It's easy to mishear song lyrics. A well known example is Creedence Clearwater Revival's Bad Moon Rising which many of us understood to say,"There's a bathroom on the right." I misheard a Red Hot Chili Peppers song this weekend and thought they were singing Waiting on the Other Side instead of Take It on the Other Side.
The song is still stuck in my head, but I prefer my misheard version. Fortunately, the Official Video from Warner Brothers shows a fellow fighting a dragon, then fighting his shadow - so it loosely fits with what I was thinking about when I believed the song said "Waiting on the other side."
I feel like I've crossed over to a new perspective and an old friend is stuck in a rut. A couple of years ago, I pointed out to him that he was stuck. He may have moved a bit further down the rut, but he's still stuck in that same old perspective. It's a drag.

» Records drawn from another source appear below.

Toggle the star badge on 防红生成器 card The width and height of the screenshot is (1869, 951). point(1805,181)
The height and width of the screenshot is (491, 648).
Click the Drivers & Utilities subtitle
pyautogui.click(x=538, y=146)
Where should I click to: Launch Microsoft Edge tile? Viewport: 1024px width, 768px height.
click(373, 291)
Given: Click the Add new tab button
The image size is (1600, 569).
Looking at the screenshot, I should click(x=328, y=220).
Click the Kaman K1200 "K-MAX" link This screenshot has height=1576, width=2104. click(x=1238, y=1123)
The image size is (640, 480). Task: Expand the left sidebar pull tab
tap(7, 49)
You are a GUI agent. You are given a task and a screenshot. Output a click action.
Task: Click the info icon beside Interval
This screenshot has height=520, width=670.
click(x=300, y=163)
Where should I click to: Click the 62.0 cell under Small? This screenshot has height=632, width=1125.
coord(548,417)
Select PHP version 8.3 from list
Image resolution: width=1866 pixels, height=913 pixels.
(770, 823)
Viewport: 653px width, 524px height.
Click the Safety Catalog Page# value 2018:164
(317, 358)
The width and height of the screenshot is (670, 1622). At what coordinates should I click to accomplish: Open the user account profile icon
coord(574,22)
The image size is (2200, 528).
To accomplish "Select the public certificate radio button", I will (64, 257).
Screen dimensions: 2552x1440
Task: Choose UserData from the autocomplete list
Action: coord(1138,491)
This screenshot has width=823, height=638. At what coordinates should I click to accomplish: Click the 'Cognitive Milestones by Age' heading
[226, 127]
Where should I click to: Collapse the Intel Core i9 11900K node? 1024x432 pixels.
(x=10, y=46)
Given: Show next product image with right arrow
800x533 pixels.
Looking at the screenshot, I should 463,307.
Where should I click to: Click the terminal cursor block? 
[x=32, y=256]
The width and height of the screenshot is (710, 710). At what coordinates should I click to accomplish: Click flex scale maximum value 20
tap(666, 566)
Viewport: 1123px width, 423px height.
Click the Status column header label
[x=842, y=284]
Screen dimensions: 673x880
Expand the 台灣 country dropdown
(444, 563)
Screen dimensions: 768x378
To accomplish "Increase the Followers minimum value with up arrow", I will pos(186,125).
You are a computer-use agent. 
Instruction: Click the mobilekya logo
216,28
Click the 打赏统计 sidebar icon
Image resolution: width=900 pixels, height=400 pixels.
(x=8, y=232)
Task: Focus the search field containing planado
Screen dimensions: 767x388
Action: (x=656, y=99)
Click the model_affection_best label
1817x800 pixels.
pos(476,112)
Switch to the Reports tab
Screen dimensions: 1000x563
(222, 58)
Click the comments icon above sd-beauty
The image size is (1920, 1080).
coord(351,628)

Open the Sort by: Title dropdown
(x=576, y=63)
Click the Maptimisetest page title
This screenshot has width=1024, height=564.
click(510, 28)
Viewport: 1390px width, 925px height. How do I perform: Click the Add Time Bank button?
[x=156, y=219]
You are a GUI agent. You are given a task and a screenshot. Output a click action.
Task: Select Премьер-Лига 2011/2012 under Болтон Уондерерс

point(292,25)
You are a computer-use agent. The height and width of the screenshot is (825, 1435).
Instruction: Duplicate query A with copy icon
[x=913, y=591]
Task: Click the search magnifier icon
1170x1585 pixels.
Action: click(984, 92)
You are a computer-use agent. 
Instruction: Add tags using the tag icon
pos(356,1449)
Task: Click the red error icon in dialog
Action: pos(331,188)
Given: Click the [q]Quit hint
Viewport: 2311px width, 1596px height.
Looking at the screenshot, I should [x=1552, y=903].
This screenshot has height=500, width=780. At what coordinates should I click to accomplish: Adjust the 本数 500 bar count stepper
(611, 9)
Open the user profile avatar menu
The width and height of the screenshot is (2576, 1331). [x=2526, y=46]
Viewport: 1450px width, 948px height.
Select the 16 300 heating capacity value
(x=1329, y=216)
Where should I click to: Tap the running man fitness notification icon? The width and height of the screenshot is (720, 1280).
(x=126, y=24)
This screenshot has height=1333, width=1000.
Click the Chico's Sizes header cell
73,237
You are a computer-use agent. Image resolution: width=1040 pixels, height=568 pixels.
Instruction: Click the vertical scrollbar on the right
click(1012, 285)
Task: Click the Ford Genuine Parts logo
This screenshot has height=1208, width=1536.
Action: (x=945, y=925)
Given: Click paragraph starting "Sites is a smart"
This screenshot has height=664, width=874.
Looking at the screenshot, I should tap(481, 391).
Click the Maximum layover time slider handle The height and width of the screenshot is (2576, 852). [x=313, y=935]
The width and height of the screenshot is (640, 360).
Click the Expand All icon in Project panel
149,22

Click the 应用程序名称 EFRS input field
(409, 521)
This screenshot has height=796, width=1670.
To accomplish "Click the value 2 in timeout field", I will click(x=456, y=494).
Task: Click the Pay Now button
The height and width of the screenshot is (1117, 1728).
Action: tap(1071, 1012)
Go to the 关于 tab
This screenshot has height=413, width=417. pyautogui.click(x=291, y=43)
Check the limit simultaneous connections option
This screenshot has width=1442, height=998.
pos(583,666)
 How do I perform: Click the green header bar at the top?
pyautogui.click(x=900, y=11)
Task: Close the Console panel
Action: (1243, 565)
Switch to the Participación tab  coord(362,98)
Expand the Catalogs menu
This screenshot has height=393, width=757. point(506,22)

When I was reading The Power of Now, I found myself reminded of this fellow frequently because he provides a clear illustration of the kind of person who lives in either the past or the future. He can't really experience The Now. It's no criticism because that's how most people are. If you listen to someone like Marianne Williamson, who wrote A Return to Love, the fear-based orientation toward life that has dominated our culture for thousands of years is in the process of passing away. Humanity is evolving toward a more enlightened way of being as we begin to look for solutions based in love instead of fear.
I totally dig this idea, and if the only people I ever saw were my friends in real life and in blogland, then it would be easy to believe. Actually, I do believe it - it's just that I think it's going to take another millennium or two. That's when I remember that until Copernicus pointed it out, everyone believed that Earth was at the center of the universe, and that for the longest time, cave men didn't associate sex with child birth. It takes humans a while to figure out basic shit.
Marianne Williamson often mentions God. Some people have issues with the idea of an energetic source in the universe that we humans don't understand. I myself cringe occasionally at the very sound of that word, God. But really, God is just more shit we don't understand. I can't see how it damages anyone to think there's more to Life, The Universe and Everything than even the most educated humans can understand. It's zealous people who do the damage, and those very same Zealots would burn Marianne as a Witch. I guess they'd burn all of us along with the Qur'an on September 11th if they could get away with it.
I'm not worried about those assholes today. I'm thinking about my old friend who is stuck in his fear-based, angry rut. Eckhart Tolle says that way of thinking keeps people separate from each other which in turn proves that they are distinct, unique individuals. Sort of like: I hurt, therefore I am. Their ego protects them and convinces them they are real. Almost everyone is like that, but some people take steps to get outside of their own heads.
I've been working on getting outside of my own head. Raising my vibration, as the new-agers say. It's the quickest way to get to that Garden Joni Mitchell was singing about at Woodstock. And as it happens, the Beatles were saying the same thing:
In the end, it really is a simple matter of choosing between Love and Fear. Love brings us together; Fear keeps us apart. The staggering number of Haters in this world shows, however, that making a simple choice is not simple at all.
My old friend is not a teabagger or anything, but he's stuck inside a protective shell so thick it might as well be made of neutrons. There was a time when I had a protective shell, too - when the only way I could manage to stay connected with people was through anger since love was way too scary. Love makes a person open and vulnerable. I first started to understand about using anger to stay connected years ago, during therapy, when I finally saw that I experienced intimacy through anger so I set up situations with Buzz Kill that inevitably led to fights. I did it with my mother too.
When you feel basically unlovable, the whole idea of love is very threatening. You have to withdraw. If you reach out and accept the love, and let down your guard for just an instant - there's no telling what some people will do. You'll be hurt, for sure. Devastated. Annihilated. So we live well-defended lives inside our protective shells. The worst part is that nothing out of the ordinary has to happen to a person so that s/he feels unlovable. A plain old alcoholic can devastate a family without ever getting particularly violent.
Even though choosing Love is not easy, and you have to work hard sometimes get over your own ego driven bullshit, once you've made the choice, you don't go back to being fear-based for long. We all have occasional outbursts, but you're on the other side. And that's where I am right now with my friend. He's on one side, and I'm waiting on the other.
I'm not pining away or anything. Using Joni Mitchell's metaphor again, when you can be playing in the garden there's no reason to spend a lot of time trying to convince somebody to come out of the house. That's a waste of precious light. I check on him from time to time. Hoping.
Even though it turned out to have nothing to do with anything, I still like the song.